I guess a lot of people who haven’t gone through some serious shit in their life really do find it difficult to accept how bad some people have it
It takes the “fate” out and puts in a level of control. Well your life is crappy because you do x, I don’t do x so I’m safe.
It also depends what drugs we’re talking about.
There are definitely drugs much more likely to cause problems, even if you didn’t have any in the first place. And not everybody who runs into problems with drugs used them to cope with problems they had. Careless recreational use can lead to addiction all the same. Especially when the drug can create a physical dependecy, like alcohol or heroin do.
But it’s also a lot easier to blame drugs than to pin down societal problems that might lead people to problematic drug use.
In addition to propaganda campaigns?

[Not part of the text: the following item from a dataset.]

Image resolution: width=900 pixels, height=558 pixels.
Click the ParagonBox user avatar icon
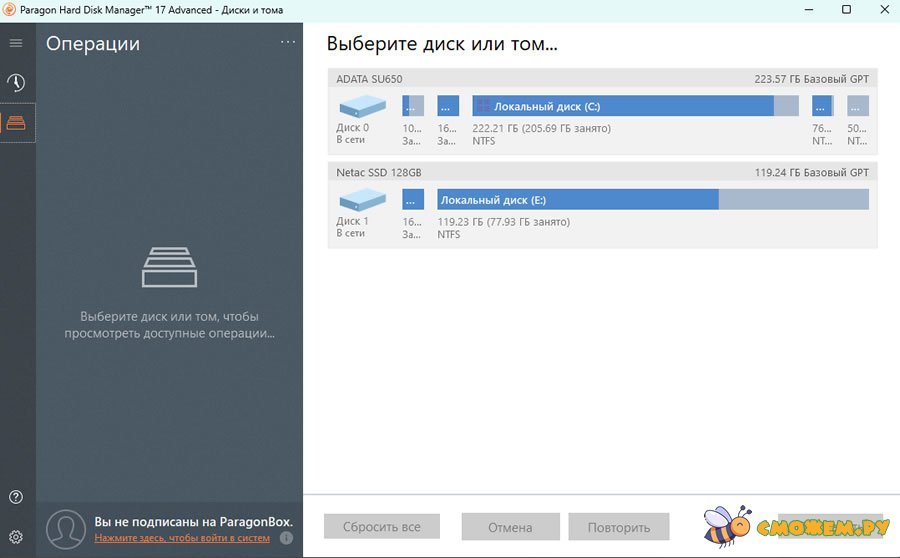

It’s the same reason people try to shift the blame for most societal issues (financial, health, relationships) to a failure of personal responsibility.
https://www.psychologytoday.com/us/blog/pulling-through/202505/why-we-blame-the-sick
It’s a comforting lie people tell themselves because it gives them a false sense of control. Honestly, kind of the same reason people start doing drugs.
Drugs or other habits can help people cope when they can’t keep believing a comforting lie, but also feel driven to their breaking point by too much reality/need to find a way to escape from the pressure.
I’ve known people who has done drugs just because “party fun” and ended up hooked.
There are plenty of people out there. Some would have take on drugs because their lives where miserable, or even as a form of anesthesic, but other just because they were fun (at the beginning)
One of the most used drugs, tobacco, people start smoking “just because it’s cool”, and end up hooked for life. Never underestimate how addictive are drugs and how social pressure or just social behavior could make someone try a substance.
Because fixing the PROBLEMS means the people in charge lose money to build functional, supportive social structures.
Much easier to throw victims in jail and monetize their “treatment” by privatizing poor people’s tax dollars.
To answer your question, because they’ve never done drugs. people who blame the problem you describe solely on drugs don’t know anything about drugs, except that they’re scary and they hurt you.
A simple explanation of a complex problem
The pod " cool people who did cool stuff" with Margaret killjoy did a series on safe use sites and the “drug user liberation front” recently. Definitely worth a listen if youre into this subject.
The problems causing drug abuse reflects on the speaker’s treatment of people and the people close to them, it makes them responsible for the fallout of their actions or lack of action.
Blaming the user absolves themselves of any responsibility.
You can apply that to pretty much any social ills, like poverty, homelessness, etc.
IOW, the person blaming the user: may have abused the user in some way as a kid, voted to end substance abuse education in schools, voted to end afterschool programs that might’ve kept kids away from abusive situations or drugs in the house, voted to limit or end food programs that would have allowed people to not become completely destitute and take to drugs for escape, and so on.